Mar 08
It’s not unusual for fast-growing companies to have a board of directors, and the board has a substantial impact on the success of most companies. While many people assume that only large companies have a board of directors, a well-curated board may actually have a larger impact on a smaller company.
A board of directors consists of business people, investors, and experts on specific sectors of an industry. An organization’s board of directors keeps its executives accountable and focused on the organization’s business plan, and the board has the power to change the management structure if the organization is not performing up to par.
Depending on the members selected and the industry, a board of directors can have a solid price tag. At the very least, because members of the board do not have personal liability protection, the company must cover liability insurance for the board’s directors and officers. Unfortunately, these costs and the effort needed to establish the board are a deterrent to many small companies who do not fully understand the value that a board can bring to their business.
Small businesses commonly believe that only large corporations need a board. On the contrary, all businesses–most especially small businesses—need advisement, support, and accountability. Many entrepreneurs enjoy being their own bosses, but in order to be successful, they must realize the limitations of their experience and resources. An intelligent business owner will listen to advisement that is unflattering in order to grow their company.
A strong board consists of individuals who have been through the entrepreneurial journey of growing a small business and who understand the operating issues that a small company faces. The most common type of board is a paid board consisting of individuals from outside the organization who congregate to manage the company’s progress.
The owner of the company and the board must share similar values and be united on the company culture. Communication should be frequent and always honest, no matter how uncomfortable it may be. When a company is running smoothly, boards need only have a light hand and stay informed about the organization’s status.

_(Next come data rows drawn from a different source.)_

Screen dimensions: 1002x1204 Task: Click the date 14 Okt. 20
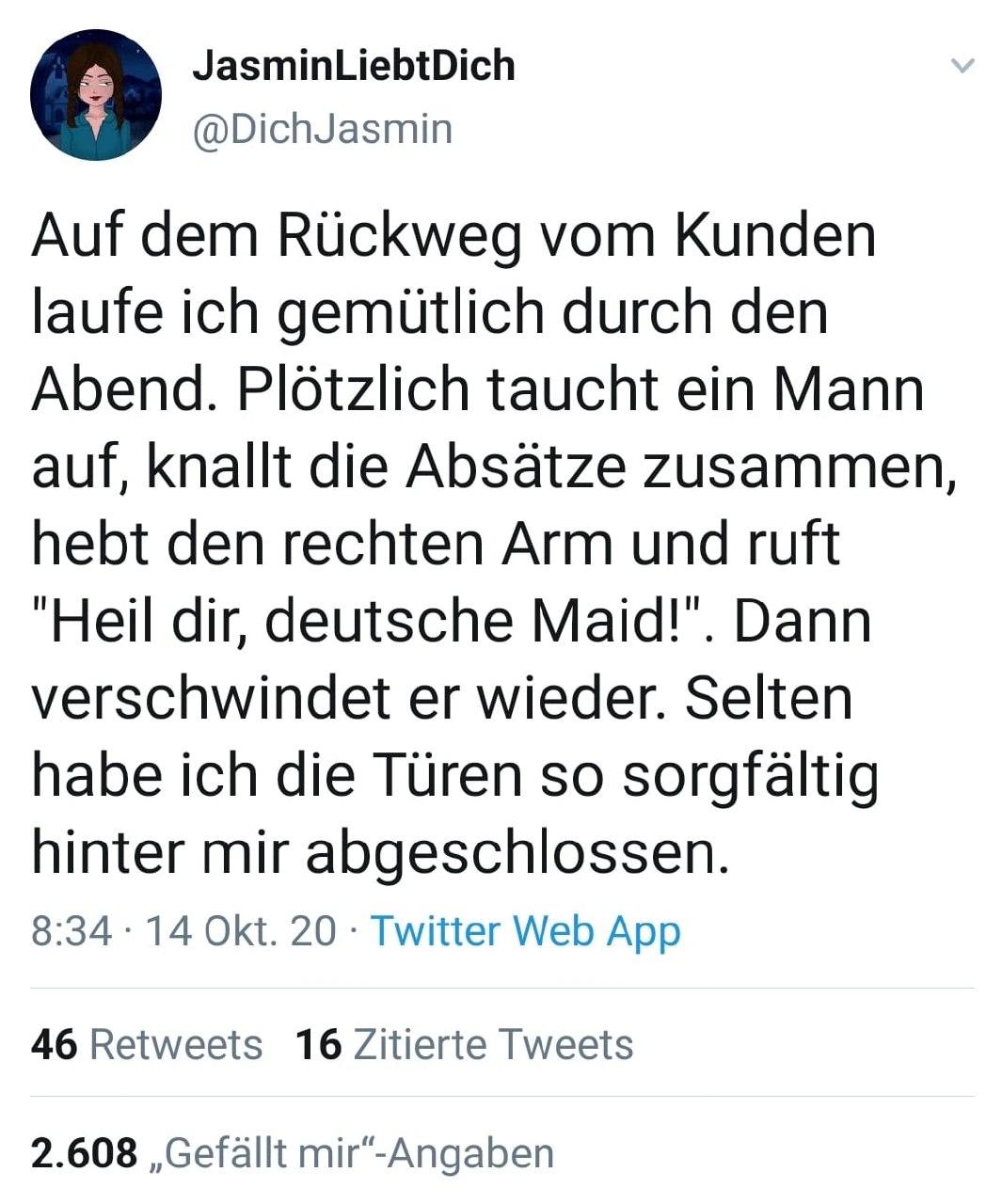click(241, 931)
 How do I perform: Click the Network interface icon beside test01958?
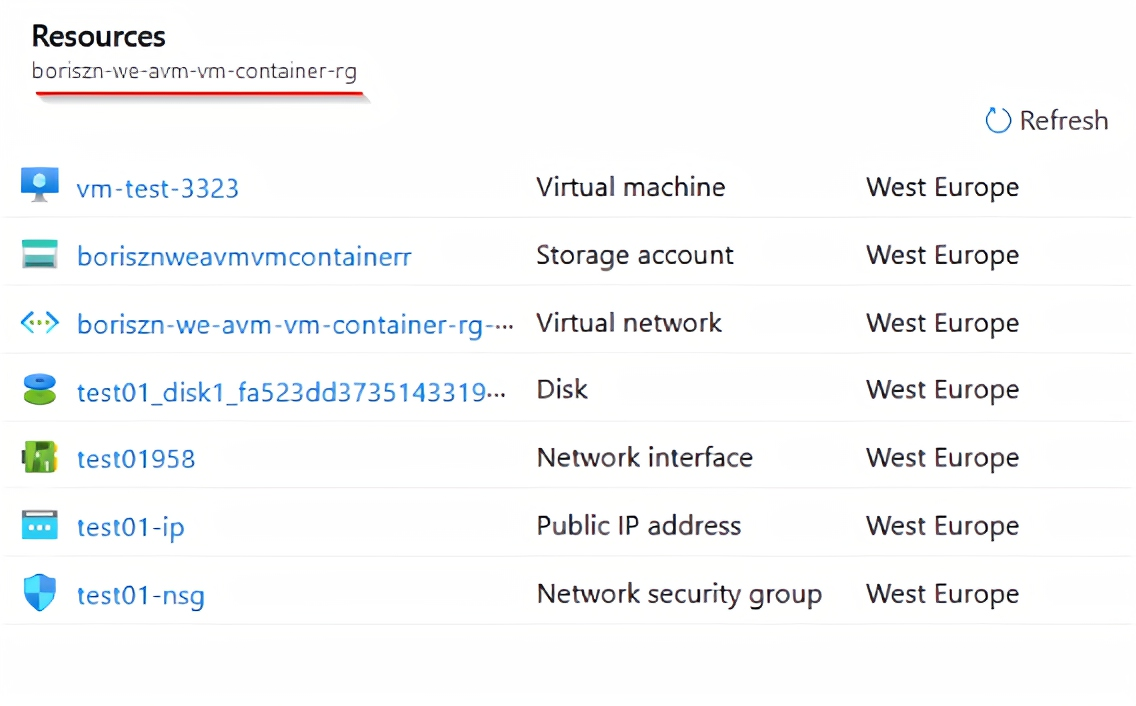tap(38, 456)
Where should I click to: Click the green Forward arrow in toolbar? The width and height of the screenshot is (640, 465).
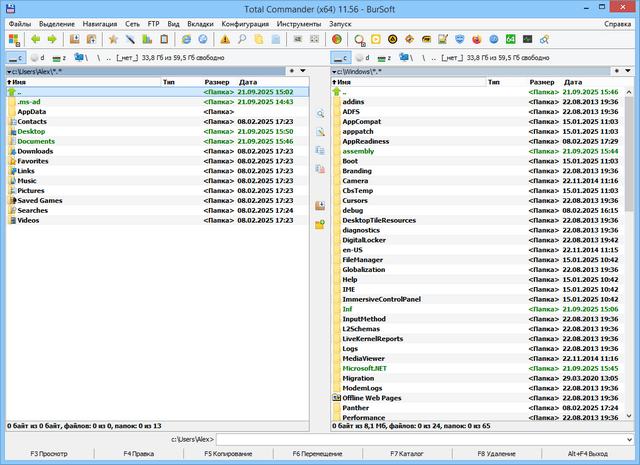pos(51,39)
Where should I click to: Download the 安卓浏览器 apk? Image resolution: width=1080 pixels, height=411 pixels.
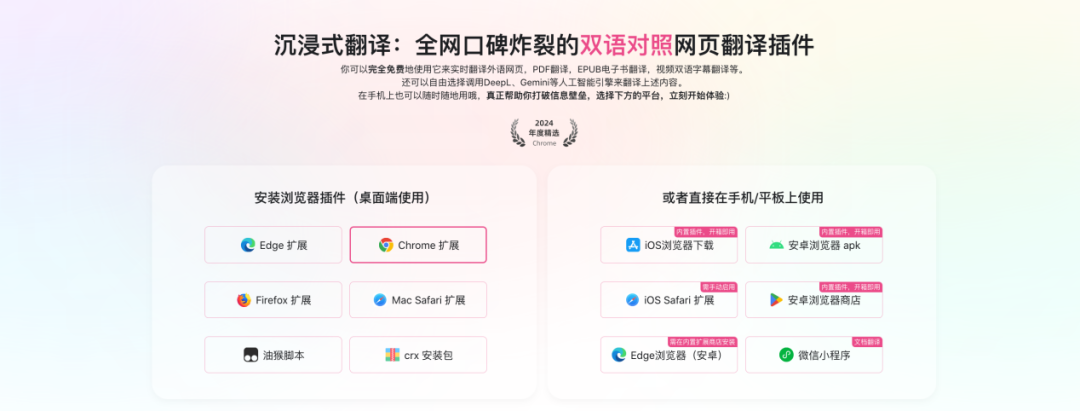coord(813,245)
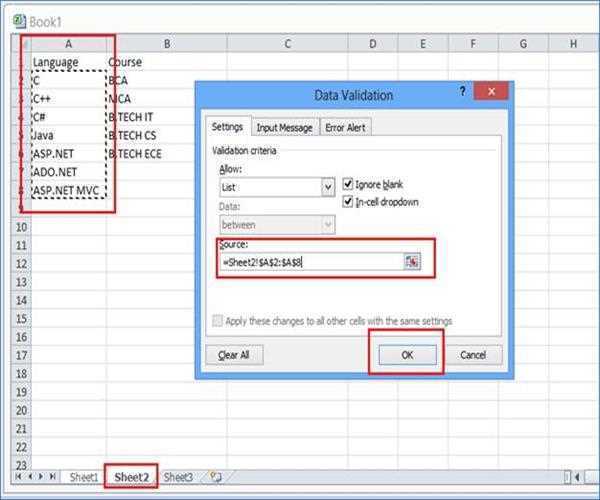The height and width of the screenshot is (500, 600).
Task: Close the Data Validation dialog
Action: click(490, 92)
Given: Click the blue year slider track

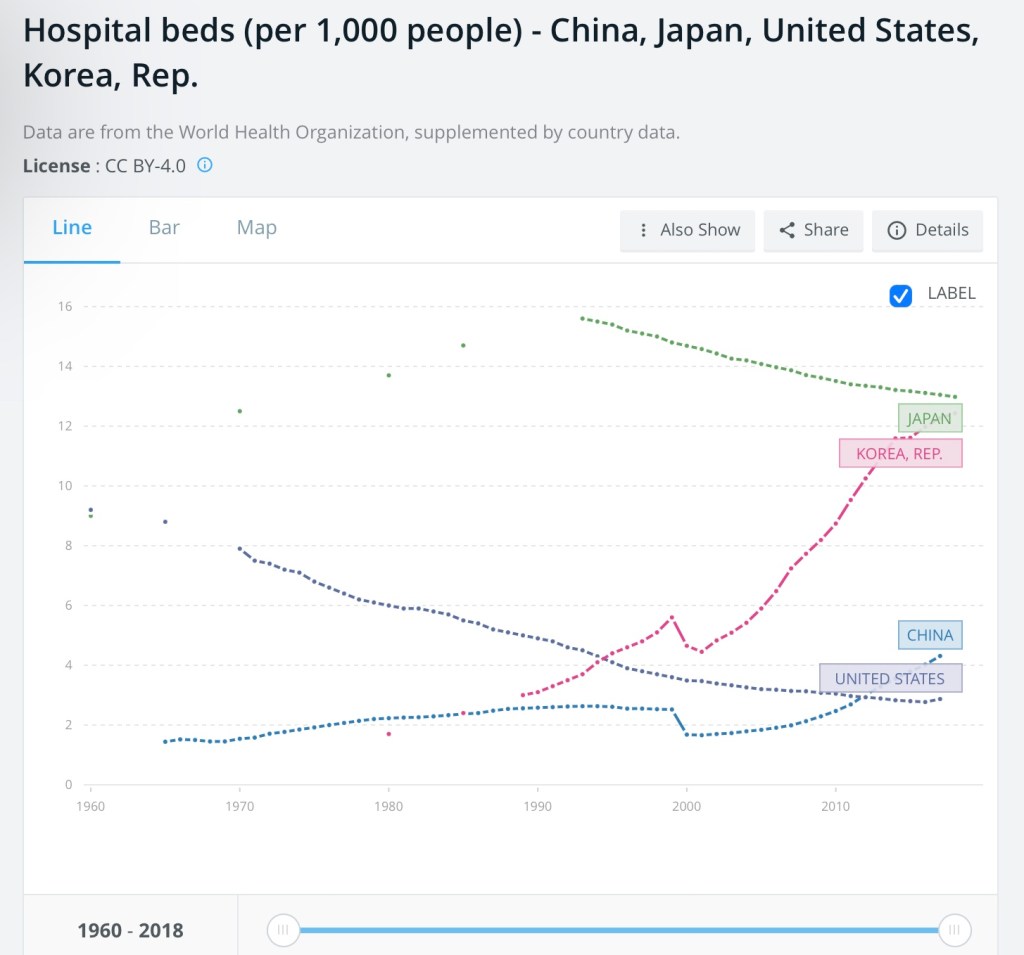Looking at the screenshot, I should coord(618,930).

However, when a company is having problems, the board is the first to take action. Efficient boards meet often, support the owner on strategic and managerial decisions, and do not exercise their authority when it is not needed.
A good board of directors also provides access to a network of experts and resources that can help the company flourish. This creates a support system that is essential to a business owner during the early stages. Finally, the board contributes to a level of discipline necessary to keep a smaller business organized and focused.
Large corporations do have different needs than most small organizations. However, the overall purpose of a board remains the same for both: to grow the company, maintain the company’s health, and manage the company’s resources effectively. While a larger corporation may primarily need support and maintenance, a board may be the most important ingredient in the success of budding organization.